═════ Dataset extract ═════

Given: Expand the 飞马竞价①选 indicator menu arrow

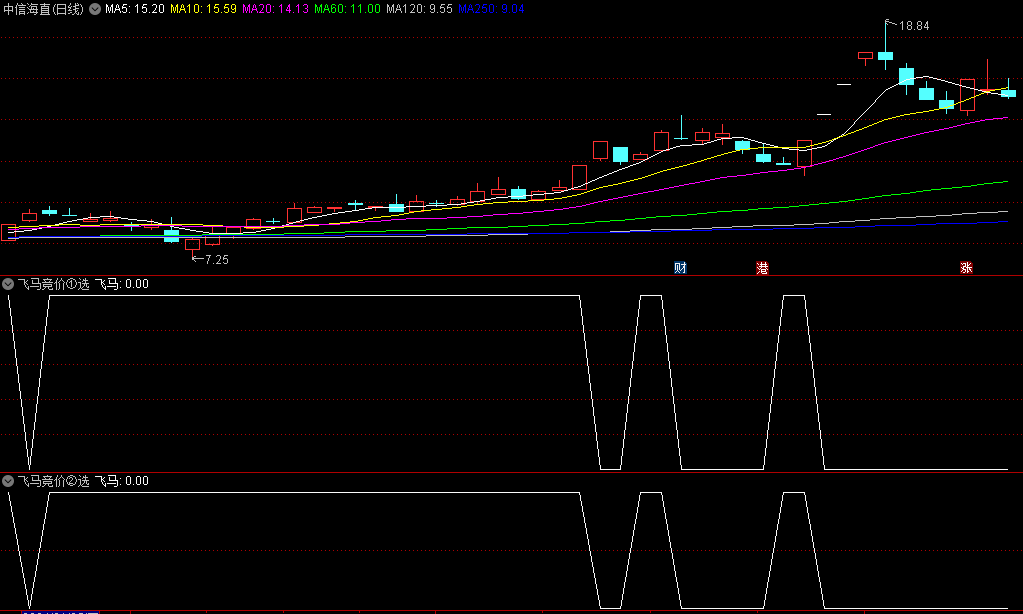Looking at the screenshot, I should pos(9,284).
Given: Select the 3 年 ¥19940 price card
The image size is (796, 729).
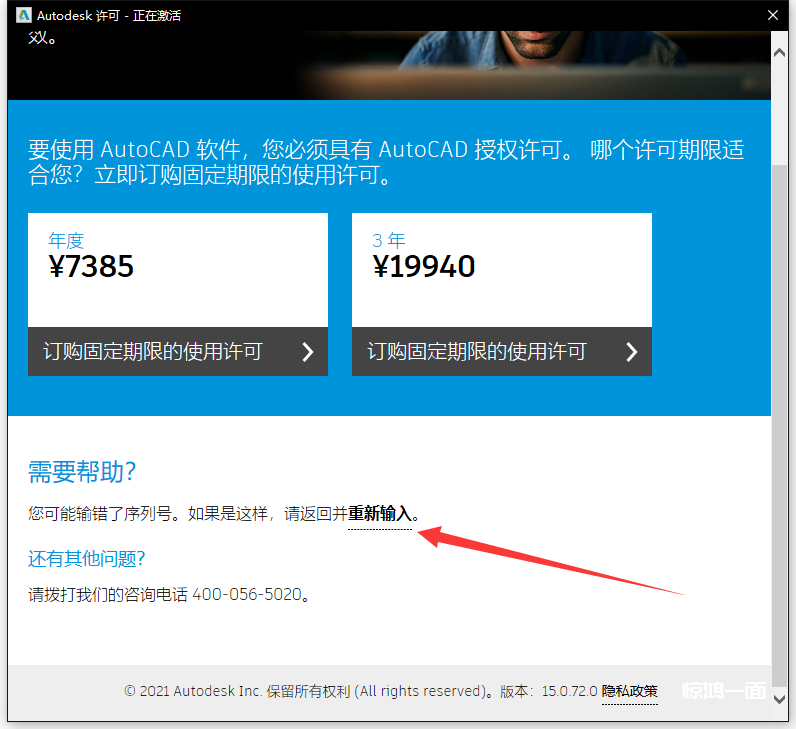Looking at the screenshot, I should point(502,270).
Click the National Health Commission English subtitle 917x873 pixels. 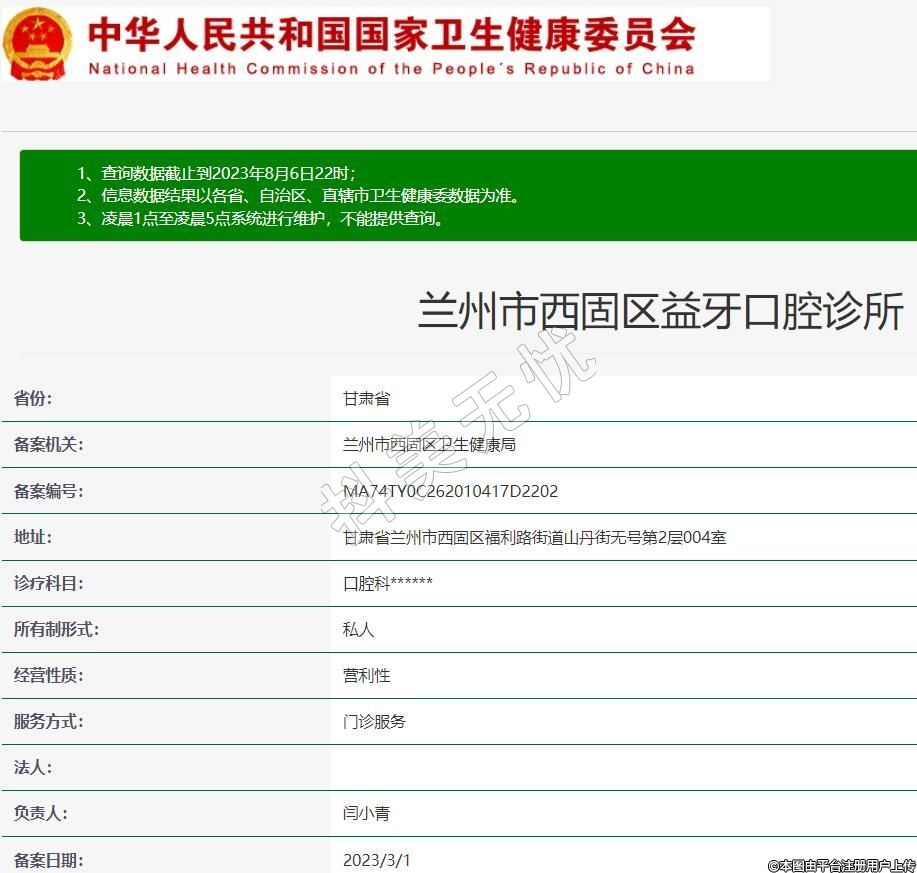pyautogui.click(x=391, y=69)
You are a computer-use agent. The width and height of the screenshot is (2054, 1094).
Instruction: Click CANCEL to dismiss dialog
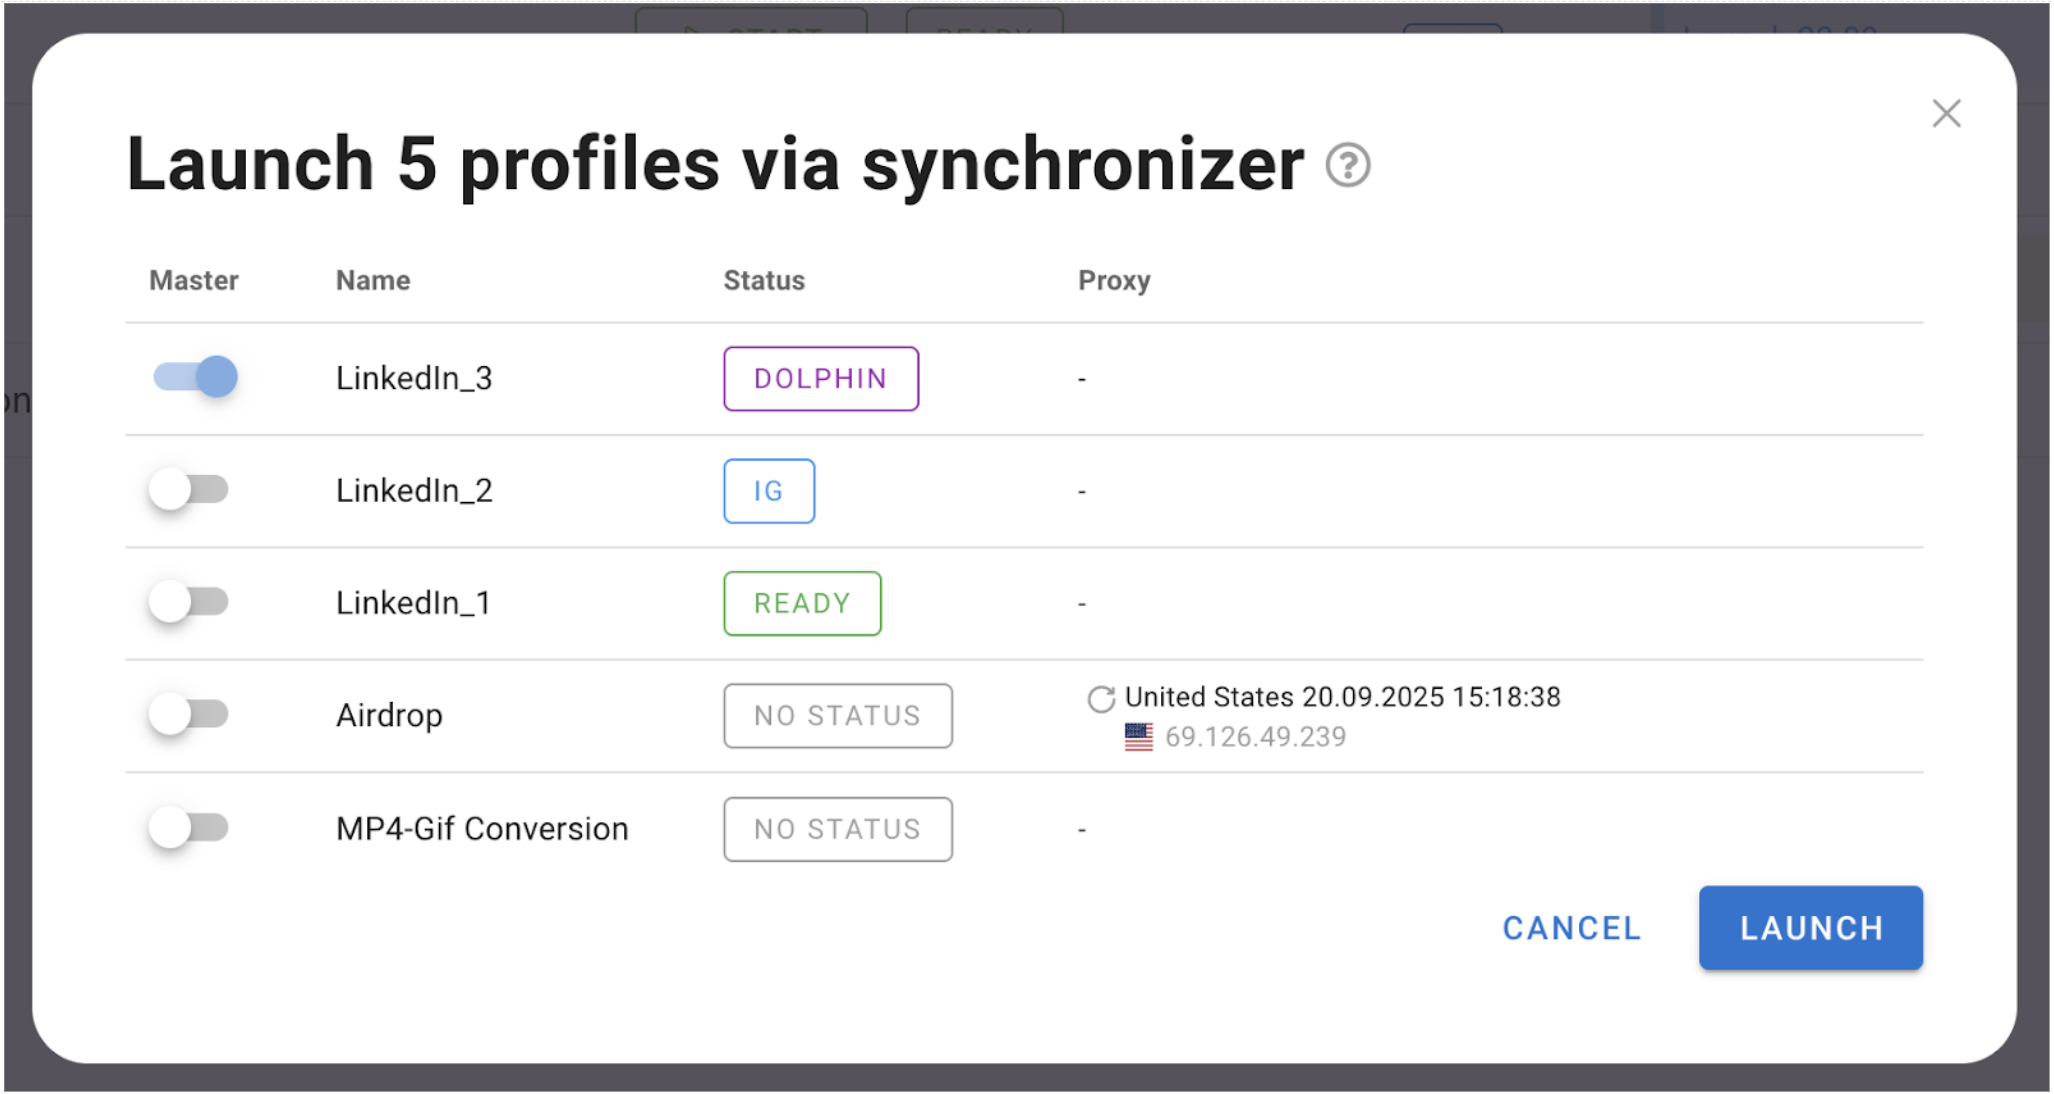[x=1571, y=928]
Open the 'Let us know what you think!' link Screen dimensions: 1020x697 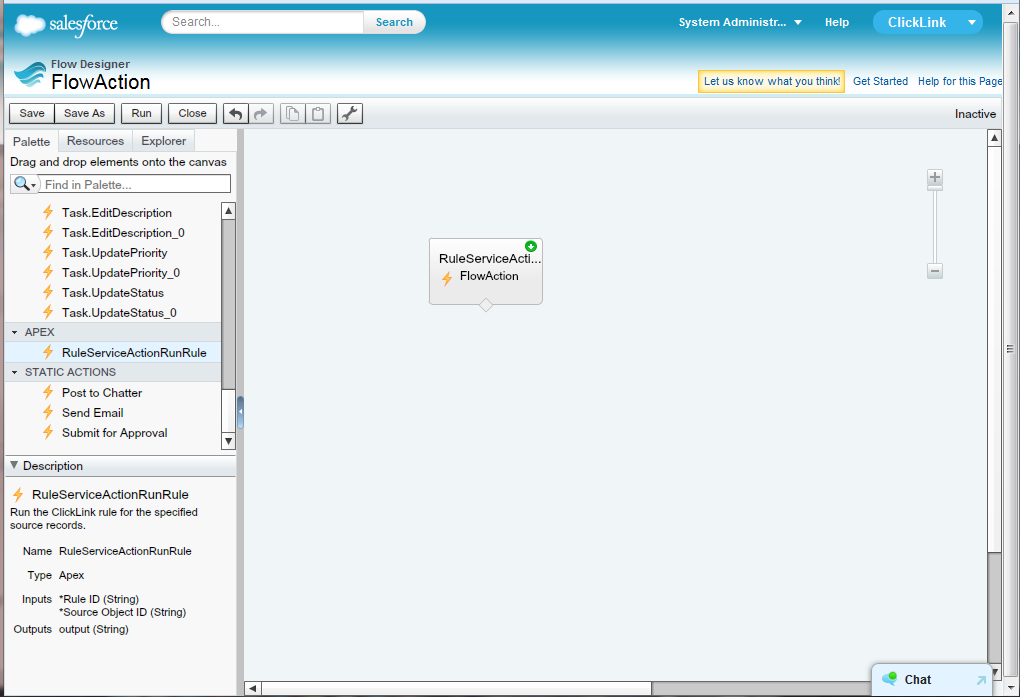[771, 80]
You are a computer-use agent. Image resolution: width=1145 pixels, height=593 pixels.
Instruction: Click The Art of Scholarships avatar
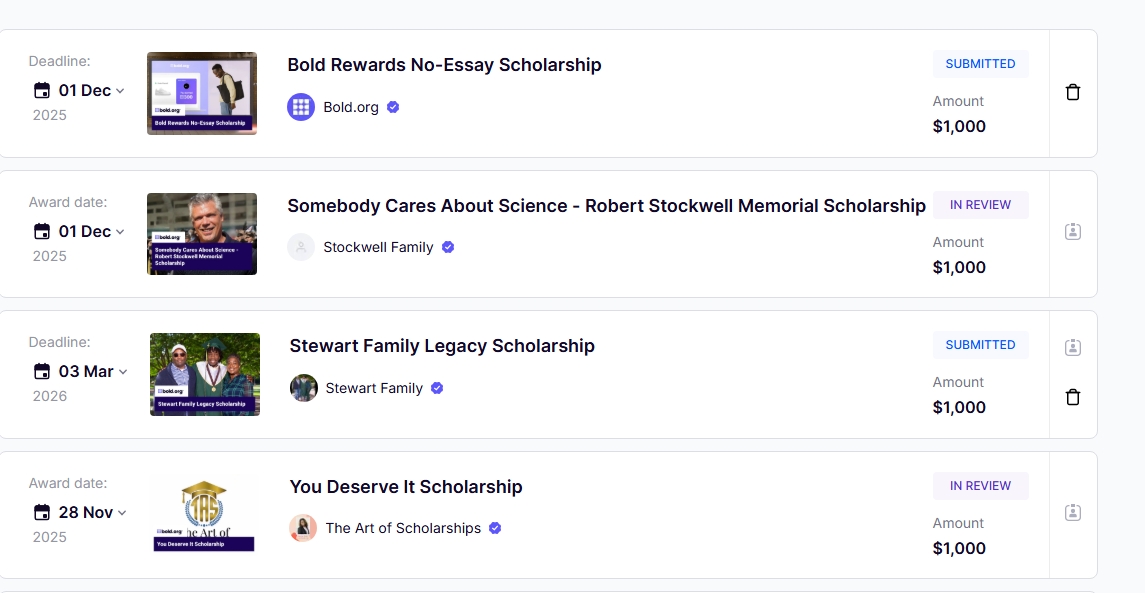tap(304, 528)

═════

__Work instructions__
Write out the items from the beginning through the line that contains "Looking at the screenshot, I should point(502,270).", inclusive, as a numbered list without blank lines. Leave the pictures out of the answer.

__Answer__
1. Given: Expand the 飞马竞价①选 indicator menu arrow
2. Looking at the screenshot, I should pos(9,284).
3. Given: Select the 3 年 ¥19940 price card
4. The image size is (796, 729).
5. Looking at the screenshot, I should point(502,270).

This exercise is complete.